Getting a hold of Mavado is no easy feat. After a convoluted phone number trail leads from Queens to Mavado’s Kingston garrison, Cassava Piece, his manager Julian Jones-Griffiths finally corrals him for an interview as he prepares for a night of laying down vocals at the studio of production team Daseca. “He rides a bike, so he can only answer the phone when he stops–and when he stops, anything can happen,” Jones-Griffiths claims.

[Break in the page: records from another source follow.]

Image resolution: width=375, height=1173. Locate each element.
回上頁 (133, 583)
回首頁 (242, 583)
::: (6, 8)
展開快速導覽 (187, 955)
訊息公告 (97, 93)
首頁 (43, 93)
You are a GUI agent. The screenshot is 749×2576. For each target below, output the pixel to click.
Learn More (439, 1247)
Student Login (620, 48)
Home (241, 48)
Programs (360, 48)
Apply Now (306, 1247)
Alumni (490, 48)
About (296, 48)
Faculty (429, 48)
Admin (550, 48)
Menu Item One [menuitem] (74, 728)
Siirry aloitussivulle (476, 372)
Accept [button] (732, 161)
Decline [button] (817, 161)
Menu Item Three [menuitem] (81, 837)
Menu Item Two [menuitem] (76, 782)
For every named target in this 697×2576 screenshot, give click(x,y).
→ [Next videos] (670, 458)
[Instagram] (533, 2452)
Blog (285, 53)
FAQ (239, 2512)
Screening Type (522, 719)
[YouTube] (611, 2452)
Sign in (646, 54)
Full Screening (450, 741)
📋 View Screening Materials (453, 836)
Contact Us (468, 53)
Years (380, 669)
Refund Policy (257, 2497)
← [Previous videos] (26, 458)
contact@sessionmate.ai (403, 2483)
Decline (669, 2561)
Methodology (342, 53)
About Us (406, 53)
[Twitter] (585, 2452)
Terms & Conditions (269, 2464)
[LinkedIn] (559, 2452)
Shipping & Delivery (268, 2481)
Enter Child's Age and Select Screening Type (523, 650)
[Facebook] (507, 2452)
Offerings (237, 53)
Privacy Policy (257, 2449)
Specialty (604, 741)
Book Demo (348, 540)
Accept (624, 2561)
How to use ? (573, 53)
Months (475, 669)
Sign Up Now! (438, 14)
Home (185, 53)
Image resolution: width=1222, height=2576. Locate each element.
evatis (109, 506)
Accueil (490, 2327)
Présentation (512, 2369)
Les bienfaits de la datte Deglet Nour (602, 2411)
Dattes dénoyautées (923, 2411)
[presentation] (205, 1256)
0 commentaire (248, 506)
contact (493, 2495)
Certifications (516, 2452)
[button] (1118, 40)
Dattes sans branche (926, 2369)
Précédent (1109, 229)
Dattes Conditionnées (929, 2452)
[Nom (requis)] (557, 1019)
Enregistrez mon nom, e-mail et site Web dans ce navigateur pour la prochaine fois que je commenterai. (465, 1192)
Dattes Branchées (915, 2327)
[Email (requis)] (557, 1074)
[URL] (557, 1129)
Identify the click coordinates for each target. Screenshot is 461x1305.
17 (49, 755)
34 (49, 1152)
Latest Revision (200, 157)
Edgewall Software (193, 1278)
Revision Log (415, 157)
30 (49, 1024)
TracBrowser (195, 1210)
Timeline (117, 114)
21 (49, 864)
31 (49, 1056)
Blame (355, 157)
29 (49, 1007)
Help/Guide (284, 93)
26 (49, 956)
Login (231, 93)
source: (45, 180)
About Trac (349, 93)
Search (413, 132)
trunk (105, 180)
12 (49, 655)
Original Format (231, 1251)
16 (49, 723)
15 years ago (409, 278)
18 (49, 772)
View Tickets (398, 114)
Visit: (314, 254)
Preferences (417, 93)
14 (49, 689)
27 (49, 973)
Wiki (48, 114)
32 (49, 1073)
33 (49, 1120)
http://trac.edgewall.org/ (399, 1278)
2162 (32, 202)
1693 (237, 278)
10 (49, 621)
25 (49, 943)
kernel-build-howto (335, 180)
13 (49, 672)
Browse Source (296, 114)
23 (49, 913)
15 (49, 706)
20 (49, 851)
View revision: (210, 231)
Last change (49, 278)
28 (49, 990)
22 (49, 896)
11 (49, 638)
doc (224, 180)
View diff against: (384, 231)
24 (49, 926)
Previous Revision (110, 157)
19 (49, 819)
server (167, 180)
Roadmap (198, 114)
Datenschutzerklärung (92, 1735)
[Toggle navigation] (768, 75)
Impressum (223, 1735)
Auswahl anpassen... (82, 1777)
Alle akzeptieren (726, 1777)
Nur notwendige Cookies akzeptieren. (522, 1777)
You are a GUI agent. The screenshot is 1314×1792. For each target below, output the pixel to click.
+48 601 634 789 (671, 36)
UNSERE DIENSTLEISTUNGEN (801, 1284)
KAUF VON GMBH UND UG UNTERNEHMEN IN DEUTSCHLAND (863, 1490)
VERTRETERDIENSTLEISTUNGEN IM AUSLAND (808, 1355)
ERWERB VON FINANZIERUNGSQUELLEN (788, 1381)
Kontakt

Of course, if you wanted to find Mavado, Daseca Studio would be a good start. While young dancehall vocalists usually find themselves in a mentor/apprentice relationship with established producers, Daseca and Mavado emerged together in 2004 when the four-man production unit issued Anger Management, a riddim that would spawn Mavado’s breakthrough hit, “Real McKoy.” As their respective stocks have risen, the producers and the artist have remained atypically loyal to one another, scoring nearly all of their hits, from the Busy Signal collaboration “Badman Place” to the recent “Dying” (a haunting track inspired by Mavado’s father’s recent murder), in tandem.
“Before mi know Daseca, nobody know Mavado and nobody know Daseca deh same way,” Mavado explains. “Dem teach me certain things that complete me, certain keys and notes. Before, mi love to sing but mi no really know the fuller side. Me and Daseca have unity–it’s sort of a family.”
With Mavado’s biggest hit sans Daseca, “Weh Dem a Do” (on Delly Ranx’s Red Bull & Guinness riddim), still penetrating the American airwaves, the artist is gearing up for the release of Gangster for Life, due out in July on VP Records. While that means more eyes will be on him than ever, he remains committed to his portrayal of the darker side of life.
“Mi haffa sing to di vibes of what happen right now,” he says. “When mi look out to the whole world, crime gwaan everywhere. Not because mi sing about it. It already happen long before mi born, long before you weh born.”
Real And Proper Way
Like Mavado, Aidonia is forging his own path as a deejay. While his playful flow clearly takes a page from his mentor, Vybz Kartel, Aidonia is even more heavily influenced by hip-hop. (He lived with his father in Brooklyn and the Bronx for several years after being booted out of Kingston’s Meadowbrook High School.) Enamored with metaphors, he frequently breaks from his rapid-fire patois to enunciate key words, and cites Biggie, ‘Pac, and DMX among his greatest influences (along with Bounty, Vybz, and Shabba Ranks). ‘Donia has also been a key proponent of mixtapes in Jamaica. With no album project officially announced at press time (he’s currently in discussions with VP, though no contracts have been signed), his latest mixtape effort, Zinc Fence and Gunshot, Vol. 1, offers a preview.
Dirty, hardcore treatises on the joys of punani, like last year’s lewd “Ukku” (with its “Aidonia…I wanna bone ya” lyric), will surely remain Aidonia’s calling card, but he says he’ll be cutting back on gun talk and taking a stab at cultural topics in the future.
“Everybody gotta come together fi make Jamaica better–the politician dem, the people dem, the teacher dem, the artist dem,” he says. “Right now they’re not coming together, and it really look bad. We need to start from new, basically–being an artist come with responsibility.”